From the listing below, tally the lines that include "GmbH". Return only the total.

───── Data shown

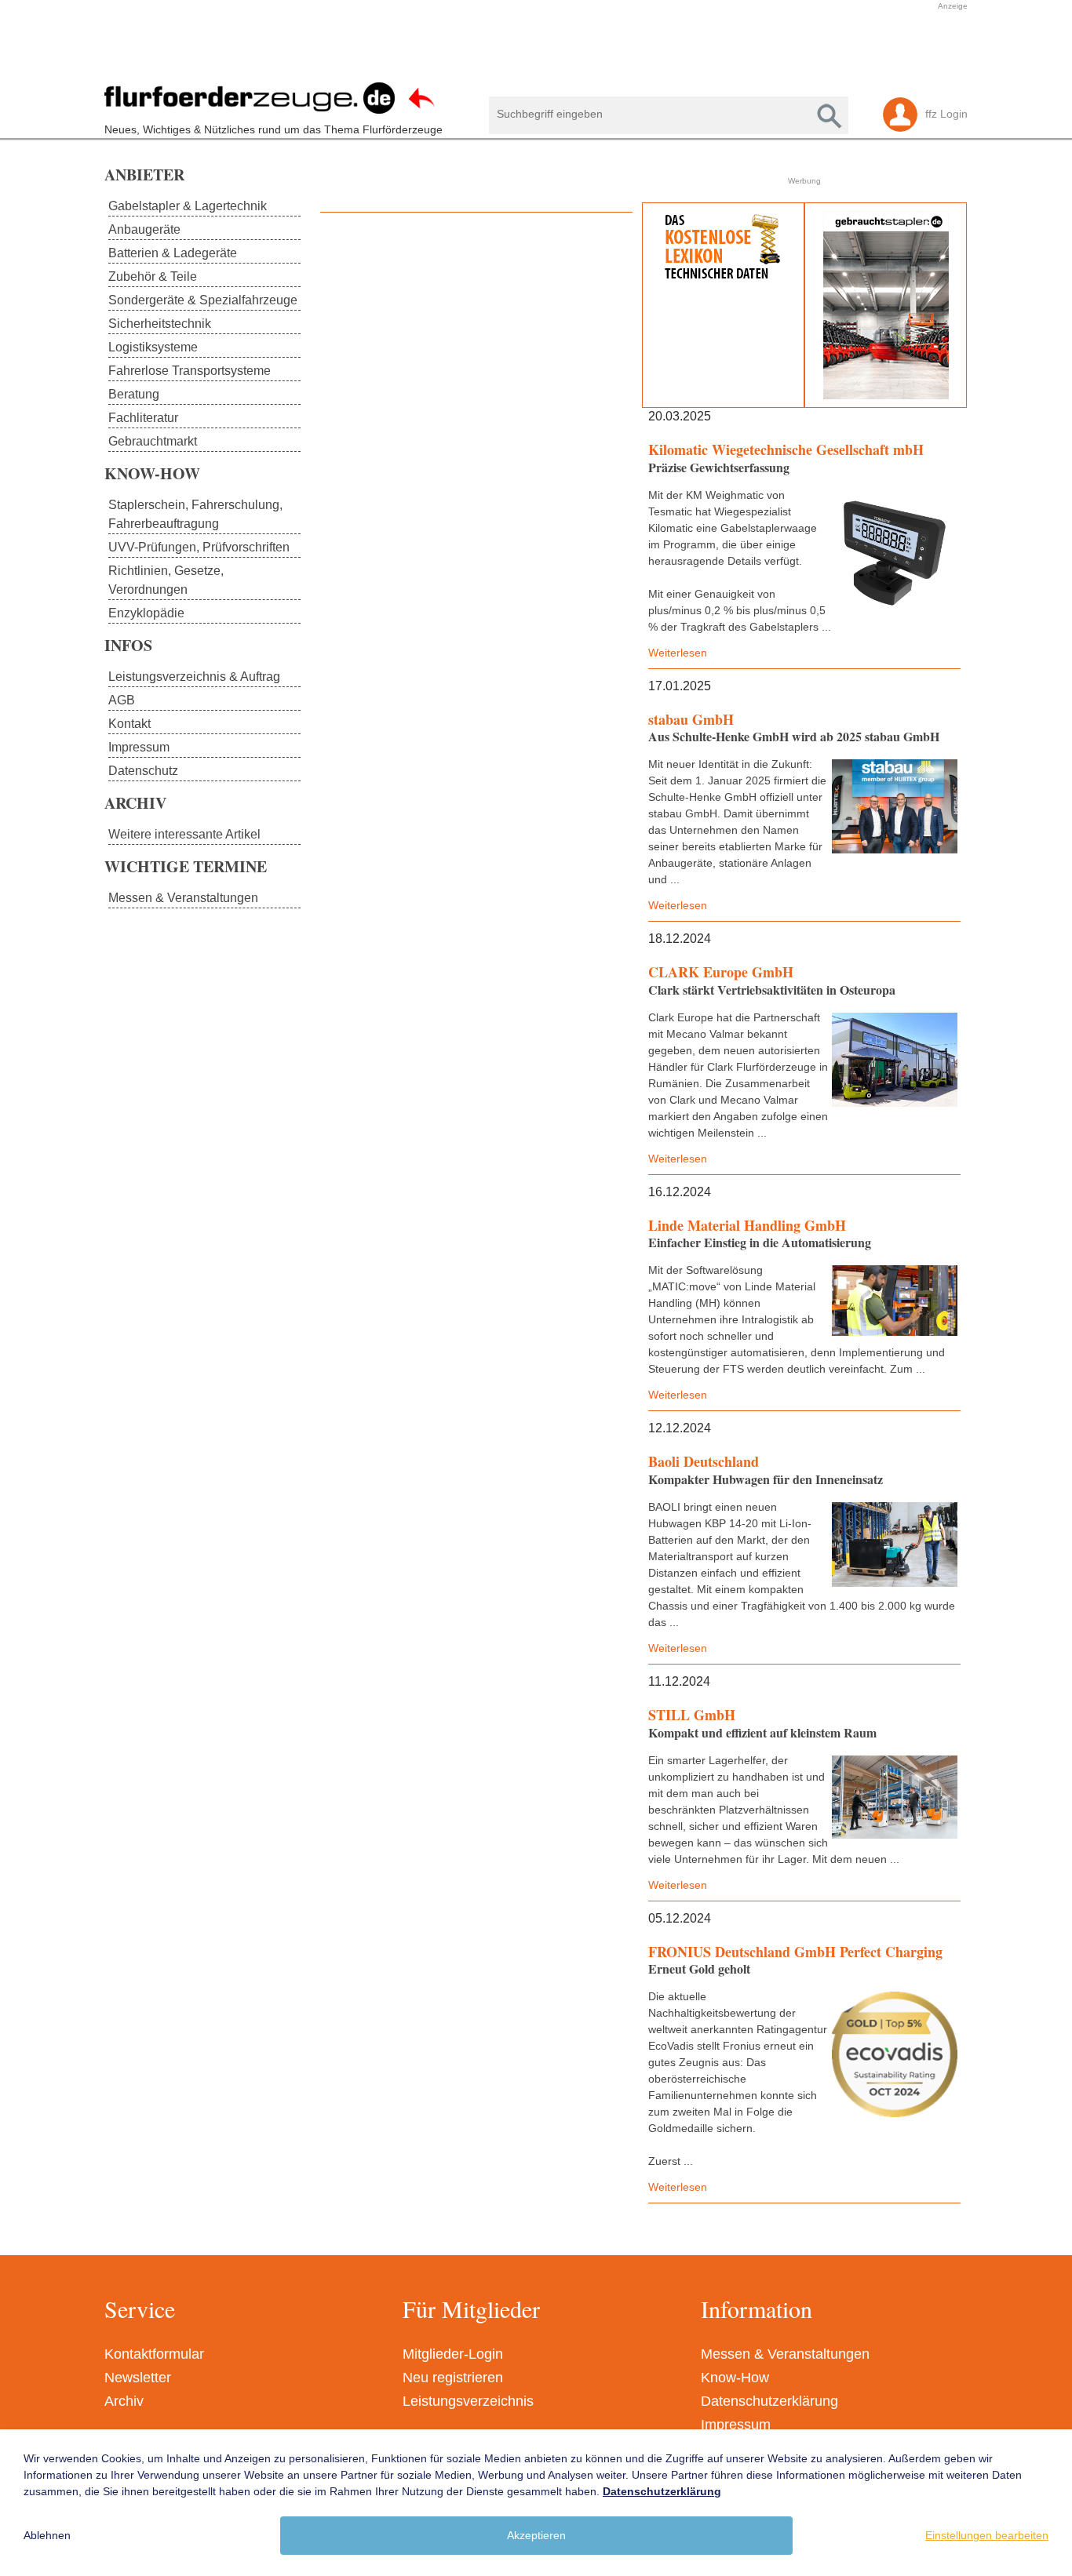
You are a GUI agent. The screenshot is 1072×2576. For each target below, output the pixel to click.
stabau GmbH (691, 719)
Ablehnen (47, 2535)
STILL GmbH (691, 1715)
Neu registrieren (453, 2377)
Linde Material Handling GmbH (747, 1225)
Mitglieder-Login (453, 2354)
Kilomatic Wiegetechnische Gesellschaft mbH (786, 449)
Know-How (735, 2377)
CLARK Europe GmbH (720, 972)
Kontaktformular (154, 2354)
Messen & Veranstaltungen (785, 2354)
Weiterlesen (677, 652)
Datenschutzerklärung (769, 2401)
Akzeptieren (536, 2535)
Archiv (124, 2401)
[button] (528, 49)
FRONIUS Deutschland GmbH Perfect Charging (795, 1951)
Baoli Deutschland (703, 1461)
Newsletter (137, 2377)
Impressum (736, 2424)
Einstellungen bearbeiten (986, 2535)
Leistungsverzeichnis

──────────

# Written response
5